— REQUIRED ACTION —
Directions for the data below: repeat exactly the lines from the one with "The width and height of the screenshot is (485, 300)." through the one with "Task: Click the Weight section heading", both included, and omit all pictures.

— DATA LISTING —
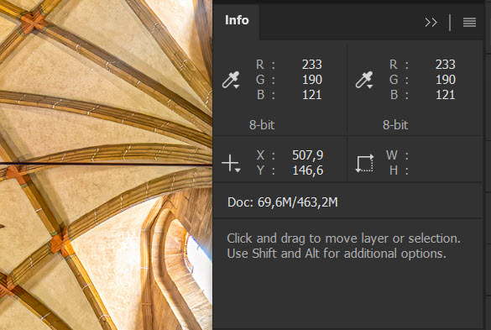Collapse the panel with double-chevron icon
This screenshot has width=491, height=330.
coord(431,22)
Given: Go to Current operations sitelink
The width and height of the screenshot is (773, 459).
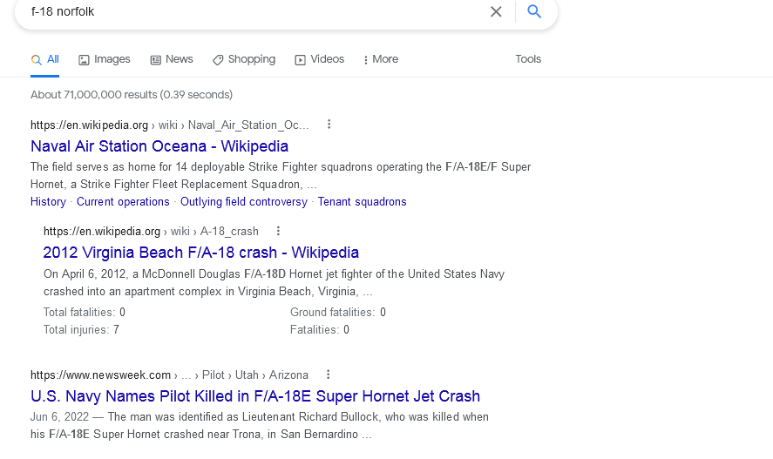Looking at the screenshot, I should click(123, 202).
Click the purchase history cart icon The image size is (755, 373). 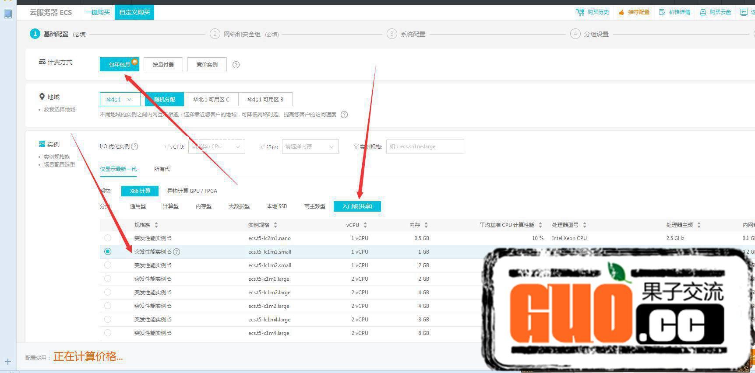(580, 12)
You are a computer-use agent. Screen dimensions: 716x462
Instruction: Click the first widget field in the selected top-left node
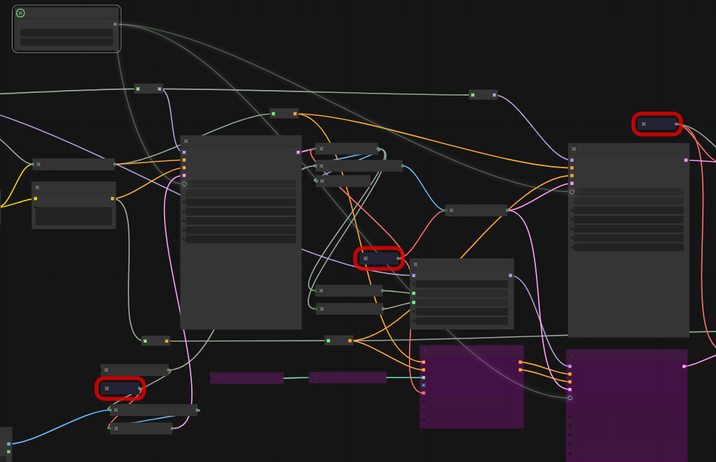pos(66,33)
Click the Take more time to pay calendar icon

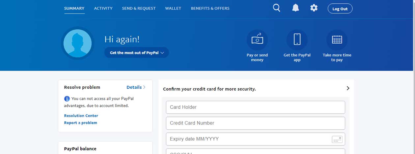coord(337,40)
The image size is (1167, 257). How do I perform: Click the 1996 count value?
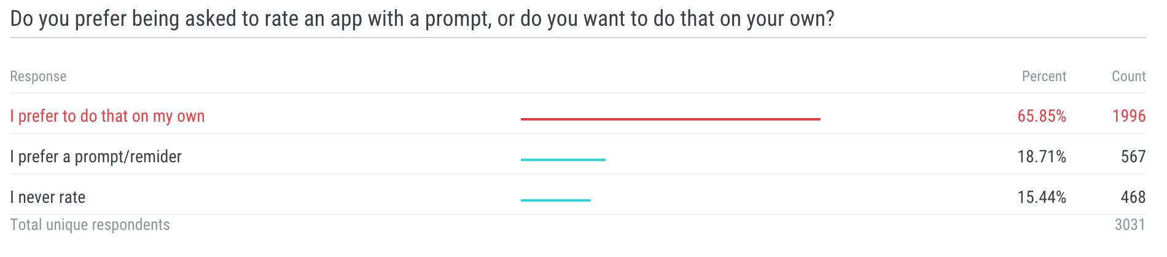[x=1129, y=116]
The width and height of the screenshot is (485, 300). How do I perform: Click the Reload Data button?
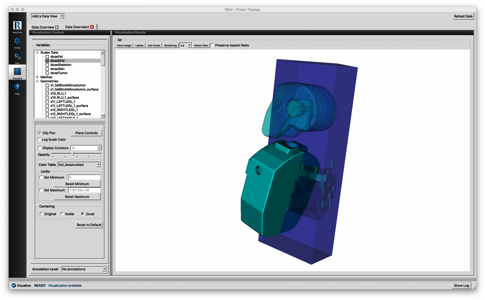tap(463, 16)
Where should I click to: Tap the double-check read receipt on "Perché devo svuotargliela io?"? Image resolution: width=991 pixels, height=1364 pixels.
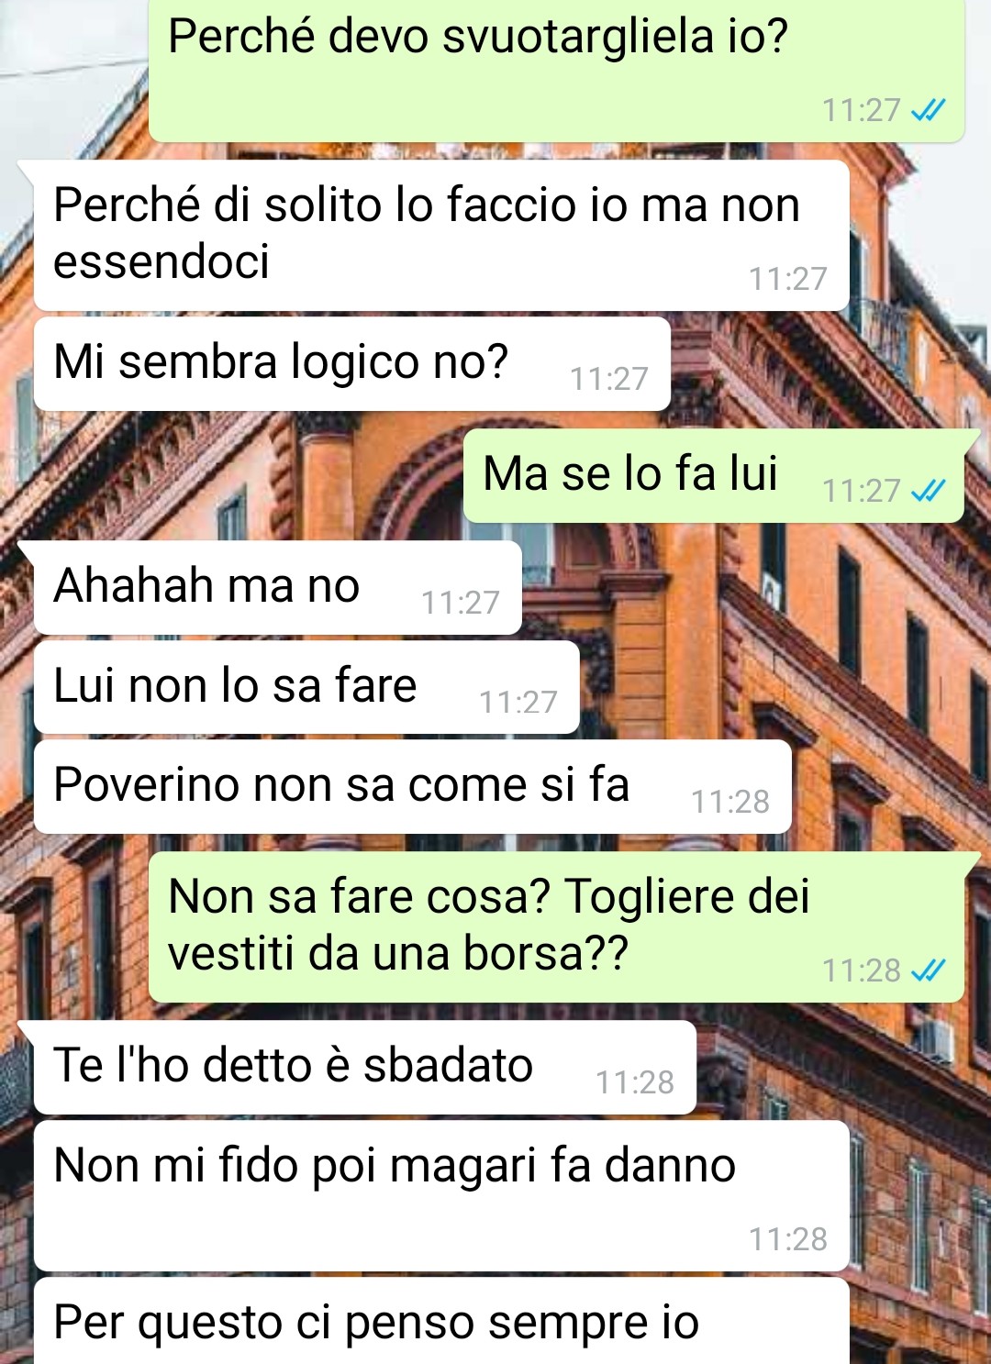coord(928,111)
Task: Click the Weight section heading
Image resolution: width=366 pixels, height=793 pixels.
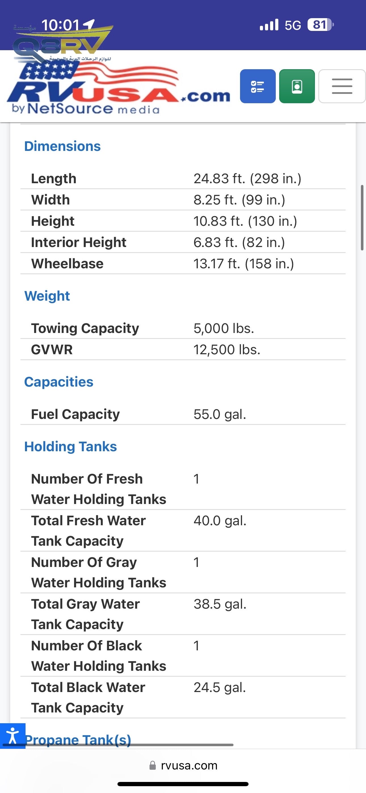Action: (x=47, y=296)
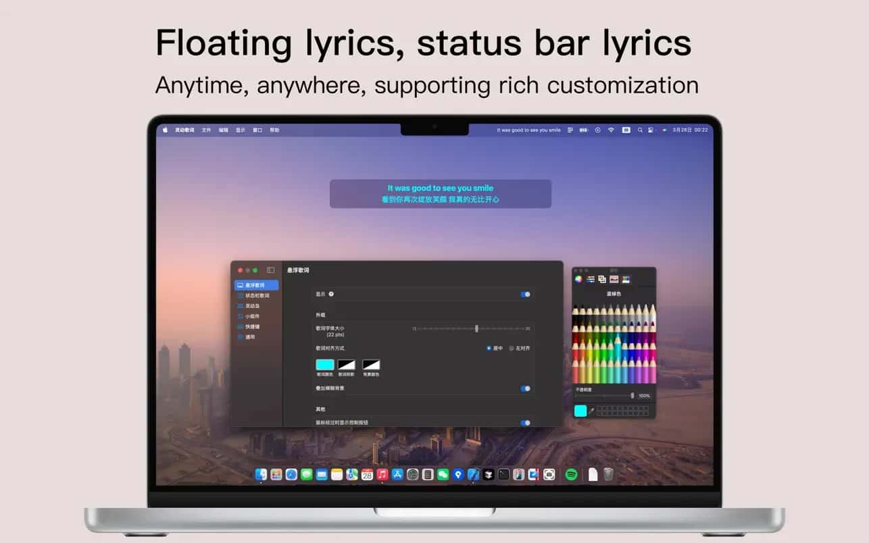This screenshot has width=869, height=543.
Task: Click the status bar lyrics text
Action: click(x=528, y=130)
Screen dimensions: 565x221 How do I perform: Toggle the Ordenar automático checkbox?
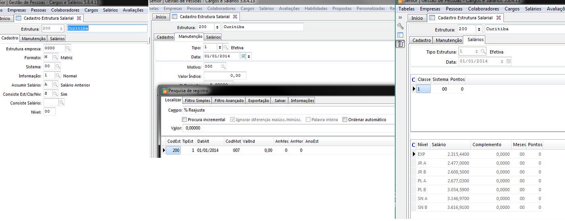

— PROBLEM SOLUTION —
The width and height of the screenshot is (485, 300). How do I perform: Click the Reload Data button?
tap(463, 16)
Where should I click to: Tap the double-check read receipt on "Perché devo svuotargliela io?"? Image resolution: width=991 pixels, height=1364 pixels.
coord(928,111)
Task: Click the Weight section heading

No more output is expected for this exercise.